Collected data:
*** Block opens ***

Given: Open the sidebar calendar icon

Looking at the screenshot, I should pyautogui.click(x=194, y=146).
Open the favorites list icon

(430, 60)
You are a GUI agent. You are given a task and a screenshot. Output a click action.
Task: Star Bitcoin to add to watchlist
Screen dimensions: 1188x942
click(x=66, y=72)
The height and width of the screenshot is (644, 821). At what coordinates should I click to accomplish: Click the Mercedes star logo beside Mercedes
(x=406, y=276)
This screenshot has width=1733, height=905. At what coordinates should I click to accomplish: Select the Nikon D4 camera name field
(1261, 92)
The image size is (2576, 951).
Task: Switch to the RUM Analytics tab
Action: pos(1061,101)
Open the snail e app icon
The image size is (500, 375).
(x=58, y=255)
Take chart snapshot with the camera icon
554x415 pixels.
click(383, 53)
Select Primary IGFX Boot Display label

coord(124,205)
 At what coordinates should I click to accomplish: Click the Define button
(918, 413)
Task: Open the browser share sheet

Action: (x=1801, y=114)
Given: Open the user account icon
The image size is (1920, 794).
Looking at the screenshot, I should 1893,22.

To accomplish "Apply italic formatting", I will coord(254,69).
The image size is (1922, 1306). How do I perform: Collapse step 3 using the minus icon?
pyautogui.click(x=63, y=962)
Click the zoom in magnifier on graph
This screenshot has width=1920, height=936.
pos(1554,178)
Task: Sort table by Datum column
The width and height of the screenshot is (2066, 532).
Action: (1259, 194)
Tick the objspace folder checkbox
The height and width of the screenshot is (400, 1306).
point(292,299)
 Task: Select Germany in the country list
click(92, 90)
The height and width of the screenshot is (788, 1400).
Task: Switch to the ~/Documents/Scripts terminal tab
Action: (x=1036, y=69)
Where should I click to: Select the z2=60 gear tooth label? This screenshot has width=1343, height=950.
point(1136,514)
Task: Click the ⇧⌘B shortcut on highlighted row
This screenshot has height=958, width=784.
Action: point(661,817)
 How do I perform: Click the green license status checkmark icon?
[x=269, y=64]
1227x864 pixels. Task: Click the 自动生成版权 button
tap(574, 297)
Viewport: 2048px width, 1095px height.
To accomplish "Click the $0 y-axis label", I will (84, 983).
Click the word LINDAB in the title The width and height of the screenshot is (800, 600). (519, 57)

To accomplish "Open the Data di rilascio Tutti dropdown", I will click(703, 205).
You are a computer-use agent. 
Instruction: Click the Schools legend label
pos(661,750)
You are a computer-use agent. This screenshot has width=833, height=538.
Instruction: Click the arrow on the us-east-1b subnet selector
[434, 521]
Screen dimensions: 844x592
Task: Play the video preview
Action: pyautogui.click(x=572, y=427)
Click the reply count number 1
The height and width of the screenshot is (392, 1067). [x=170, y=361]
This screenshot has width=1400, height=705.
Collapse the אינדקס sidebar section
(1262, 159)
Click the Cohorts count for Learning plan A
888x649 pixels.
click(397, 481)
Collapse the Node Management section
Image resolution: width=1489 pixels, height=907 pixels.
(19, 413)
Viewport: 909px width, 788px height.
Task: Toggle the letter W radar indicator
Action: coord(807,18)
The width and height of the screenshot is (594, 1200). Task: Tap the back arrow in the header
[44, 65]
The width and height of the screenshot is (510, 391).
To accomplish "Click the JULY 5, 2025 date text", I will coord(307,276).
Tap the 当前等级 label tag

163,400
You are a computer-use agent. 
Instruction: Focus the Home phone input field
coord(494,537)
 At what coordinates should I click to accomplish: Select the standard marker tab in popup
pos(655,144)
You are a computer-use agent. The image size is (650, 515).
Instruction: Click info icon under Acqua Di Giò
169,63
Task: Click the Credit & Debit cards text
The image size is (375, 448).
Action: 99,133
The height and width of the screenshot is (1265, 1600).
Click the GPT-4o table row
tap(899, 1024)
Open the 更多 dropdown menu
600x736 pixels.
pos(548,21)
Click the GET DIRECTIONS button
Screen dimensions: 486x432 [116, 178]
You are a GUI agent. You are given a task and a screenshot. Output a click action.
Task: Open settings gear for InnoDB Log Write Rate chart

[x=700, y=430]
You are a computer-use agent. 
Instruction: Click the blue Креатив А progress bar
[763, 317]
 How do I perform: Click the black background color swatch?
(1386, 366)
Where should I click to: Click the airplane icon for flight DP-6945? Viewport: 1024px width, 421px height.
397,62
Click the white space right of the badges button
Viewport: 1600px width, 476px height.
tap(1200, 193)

*** Block closes ***

Required work: Could the data above be returned exactly as it stands?

Response to the exercise:
Given: Open the sidebar calendar icon

Looking at the screenshot, I should pyautogui.click(x=194, y=146).
Open the favorites list icon

(430, 60)
You are a GUI agent. You are given a task and a screenshot. Output a click action.
Task: Star Bitcoin to add to watchlist
Screen dimensions: 1188x942
click(x=66, y=72)
The height and width of the screenshot is (644, 821). At what coordinates should I click to accomplish: Click the Mercedes star logo beside Mercedes
(x=406, y=276)
This screenshot has width=1733, height=905. At what coordinates should I click to accomplish: Select the Nikon D4 camera name field
(1261, 92)
The image size is (2576, 951).
Task: Switch to the RUM Analytics tab
Action: pos(1061,101)
Open the snail e app icon
The image size is (500, 375).
(x=58, y=255)
Take chart snapshot with the camera icon
554x415 pixels.
click(383, 53)
Select Primary IGFX Boot Display label

coord(124,205)
 At what coordinates should I click to accomplish: Click the Define button
(918, 413)
Task: Open the browser share sheet

Action: (x=1801, y=114)
Given: Open the user account icon
The image size is (1920, 794).
Looking at the screenshot, I should 1893,22.

To accomplish "Apply italic formatting", I will coord(254,69).
The image size is (1922, 1306). How do I perform: Collapse step 3 using the minus icon?
pyautogui.click(x=63, y=962)
Click the zoom in magnifier on graph
This screenshot has width=1920, height=936.
pos(1554,178)
Task: Sort table by Datum column
The width and height of the screenshot is (2066, 532).
Action: (1259, 194)
Tick the objspace folder checkbox
The height and width of the screenshot is (400, 1306).
point(292,299)
 Task: Select Germany in the country list
click(92, 90)
The height and width of the screenshot is (788, 1400).
Task: Switch to the ~/Documents/Scripts terminal tab
Action: (x=1036, y=69)
Where should I click to: Select the z2=60 gear tooth label? This screenshot has width=1343, height=950.
point(1136,514)
Task: Click the ⇧⌘B shortcut on highlighted row
This screenshot has height=958, width=784.
Action: point(661,817)
 How do I perform: Click the green license status checkmark icon?
[x=269, y=64]
1227x864 pixels. Task: Click the 自动生成版权 button
tap(574, 297)
Viewport: 2048px width, 1095px height.
To accomplish "Click the $0 y-axis label", I will (84, 983).
Click the word LINDAB in the title The width and height of the screenshot is (800, 600). (519, 57)

To accomplish "Open the Data di rilascio Tutti dropdown", I will click(703, 205).
You are a computer-use agent. 
Instruction: Click the Schools legend label
pos(661,750)
You are a computer-use agent. This screenshot has width=833, height=538.
Instruction: Click the arrow on the us-east-1b subnet selector
[434, 521]
Screen dimensions: 844x592
Task: Play the video preview
Action: pyautogui.click(x=572, y=427)
Click the reply count number 1
The height and width of the screenshot is (392, 1067). [x=170, y=361]
This screenshot has width=1400, height=705.
Collapse the אינדקס sidebar section
(1262, 159)
Click the Cohorts count for Learning plan A
888x649 pixels.
click(397, 481)
Collapse the Node Management section
Image resolution: width=1489 pixels, height=907 pixels.
(19, 413)
Viewport: 909px width, 788px height.
Task: Toggle the letter W radar indicator
Action: coord(807,18)
The width and height of the screenshot is (594, 1200). Task: Tap the back arrow in the header
[44, 65]
The width and height of the screenshot is (510, 391).
To accomplish "Click the JULY 5, 2025 date text", I will coord(307,276).
Tap the 当前等级 label tag

163,400
You are a computer-use agent. 
Instruction: Focus the Home phone input field
coord(494,537)
 At what coordinates should I click to accomplish: Select the standard marker tab in popup
pos(655,144)
You are a computer-use agent. The image size is (650, 515).
Instruction: Click info icon under Acqua Di Giò
169,63
Task: Click the Credit & Debit cards text
The image size is (375, 448).
Action: 99,133
The height and width of the screenshot is (1265, 1600).
Click the GPT-4o table row
tap(899, 1024)
Open the 更多 dropdown menu
600x736 pixels.
pos(548,21)
Click the GET DIRECTIONS button
Screen dimensions: 486x432 [116, 178]
You are a GUI agent. You are given a task and a screenshot. Output a click action.
Task: Open settings gear for InnoDB Log Write Rate chart

[x=700, y=430]
You are a computer-use agent. 
Instruction: Click the blue Креатив А progress bar
[763, 317]
 How do I perform: Click the black background color swatch?
(1386, 366)
Where should I click to: Click the airplane icon for flight DP-6945? Viewport: 1024px width, 421px height.
397,62
Click the white space right of the badges button
Viewport: 1600px width, 476px height.
tap(1200, 193)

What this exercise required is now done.